Comme son titre le suggère, Voyage au pôle Sud adopte la forme d’un carnet de voyage. Hormis la musique (au demeurant excellente, signée Cyrille Aufort) et une nappe sonore évoquant le craquement des arbres patagons, des glaces antarctiques et les eaux australes, la seule voix que l’on entend tout au long du film est celle de Luc Jacquet. Lui, ayant si souvent recours à la première personne dans ses narrations, parle donc pour la première fois en son nom propre. Ses commentaires uniques et quasi incessants s’adressent à un destinataire, à la façon de celui écrit par Chris Marker pour Sans soleil. Et tout comme ce dernier, ce texte mi-contemplatif, mi-philosophique, vise d’abord à mettre des mots sur la passion, la fascination - voire l’obsession - d’un tropisme. Le Japon pour Marker, les terres australes pour Jacquet. La qualité littéraire du texte de Jacquet perd des points si on la compare à celui de Marker, mais la sincérité, y compris dans ses effets de manche rhétoriques maladroits, est la même.

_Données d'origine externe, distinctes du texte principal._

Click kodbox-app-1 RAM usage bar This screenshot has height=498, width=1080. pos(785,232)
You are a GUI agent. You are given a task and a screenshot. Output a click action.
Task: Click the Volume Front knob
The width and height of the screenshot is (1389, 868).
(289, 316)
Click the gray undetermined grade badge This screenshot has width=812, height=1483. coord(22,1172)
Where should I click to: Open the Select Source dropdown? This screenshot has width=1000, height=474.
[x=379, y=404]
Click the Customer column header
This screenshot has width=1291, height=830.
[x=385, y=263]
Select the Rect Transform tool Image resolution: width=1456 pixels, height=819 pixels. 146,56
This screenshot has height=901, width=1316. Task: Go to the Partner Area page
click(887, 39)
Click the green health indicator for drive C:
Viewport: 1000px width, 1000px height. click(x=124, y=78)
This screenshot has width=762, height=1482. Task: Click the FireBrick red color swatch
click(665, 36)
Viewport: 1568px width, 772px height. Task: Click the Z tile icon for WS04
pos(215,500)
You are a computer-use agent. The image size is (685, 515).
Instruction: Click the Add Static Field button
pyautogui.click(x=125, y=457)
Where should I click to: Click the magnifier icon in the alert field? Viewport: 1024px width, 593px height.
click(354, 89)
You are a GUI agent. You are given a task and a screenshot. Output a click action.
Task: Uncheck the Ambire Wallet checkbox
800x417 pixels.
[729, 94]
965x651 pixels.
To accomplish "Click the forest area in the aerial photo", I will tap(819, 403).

On peut voir un autre hommage à Marker dans le bref instant voulu comme l’exception à la règle esthétique du film: Voyage au pôle Sud est un film en noir et blanc. Il est difficile de comprendre définitivement pour quelle raison, d’ailleurs. Est-ce une façon supplémentaire d’asseoir ce long métrage comme un film davantage «d’auteur» que les précédents? Une manière d’exacerber la beauté de ce paysage, où tout semble déjà réduit au noir et au blanc - les manchots, les baleines, les phoques, les icebergs? Un commentaire sur l’imminence même de la disparition de ce monde primitif, le noir et blanc de l’image le projetant déjà dans le passé? Toujours est-il que, tout comme dans La Jetée, un fugace mouvement animait fugitivement les images fixes du moyen métrage. Ici, une imperceptible incursion de la couleur - mais une couleur monochrome - réussit le miracle de s’intégrer magnifiquement au long métrage, et de donner plus de relief à sa superbe photographie en noir et blanc.

La réussite du film de Luc Jacquet tient à l’état de contemplation que la beauté plastique de ses images et sa bande sonore parviennent à provoquer. Il s’agit en somme moins d’un film à thèse - même si la précarité de ce monde, qui se rappelle à nous en pleine COP28, à de quoi faire frissonner, et pas que de froid - que d’un film à «antithèse», invitant à se laisser embarquer en Antarctique.

Rodolphe Bacquet

* Sciences de la vie et de la Terre.